Appellate Court of Illinois,
The PEOPLE of the State of Illinois, Plaintiff–Appellant,
Scott E. MAINS, Defendant–Appellee.
May 11, 2012.
Appeal from the Circuit Court of Boone County. No. 10–CF–265, John H. Young, Judge, Presiding.
Justice SCHOSTOK delivered the judgment of the court, with opinion:
*1 ¶ 1 Defendant, Scott E. Mains, was charged with aggravated driving while his license was revoked (625 ILCS 5/6–303(d–2.5) (West 2010)). Defendant successfully moved to quash his arrest. The State appeals. For the reasons that follow, we reverse and remand.
¶ 2 BACKGROUND
¶ 3 At the hearing on the motion to quash, Officer Jonathan Kaplan of the Belvidere police department gave the following testimony. On the afternoon of May 2, 2010, he was driving south on Appleton Road. Appleton Road was a four-lane road, with two lanes heading in each direction, and the speed limit on the road was 35 miles per hour. The weather was clear, and there was moderate traffic. As he was driving, Kaplan noticed a sport-utility vehicle traveling north at a very slow rate of speed with its hazard lights flashing. Kaplan estimated that the vehicle was traveling at approximately 20 or 25 miles per hour. There were no hazards on the road, nor did Kaplan observe any other reason for the vehicle to be traveling with its hazard lights flashing. Kaplan performed a U-turn to follow the vehicle. After he did so, the vehicle pulled into a private driveway. As Kaplan pulled into the driveway behind the vehicle, defendant got out of the vehicle and proceeded to the front of the vehicle, opened the hood, and began inspecting the engine. Kaplan parked his car and activated his emergency lights.

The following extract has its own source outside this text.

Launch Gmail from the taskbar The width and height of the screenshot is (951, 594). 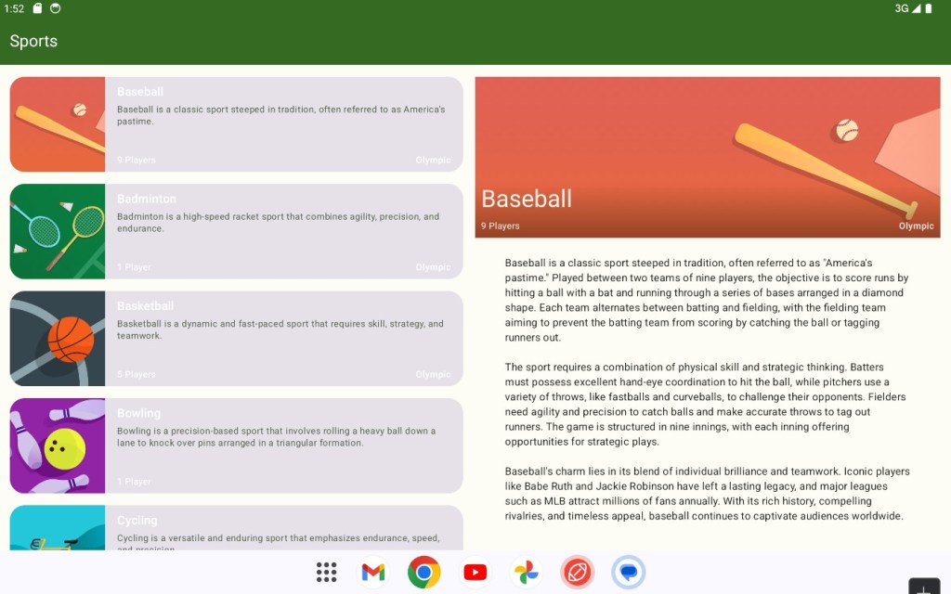pyautogui.click(x=372, y=572)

¶ 4 When Kaplan approached defendant, he asked for defendant’s name and date of birth. Defendant gave him the information, and Kaplan ran the information while Detective Woody spoke with defendant. Anytime Kaplan conducted a traffic stop or assisted a motorist, he would make sure that the driver had a valid driver’s license and no outstanding warrants. Kaplan learned that defendant did not have any outstanding warrants but that his driver’s license was revoked. Kaplan returned to defendant and placed him under arrest for driving while his license was revoked.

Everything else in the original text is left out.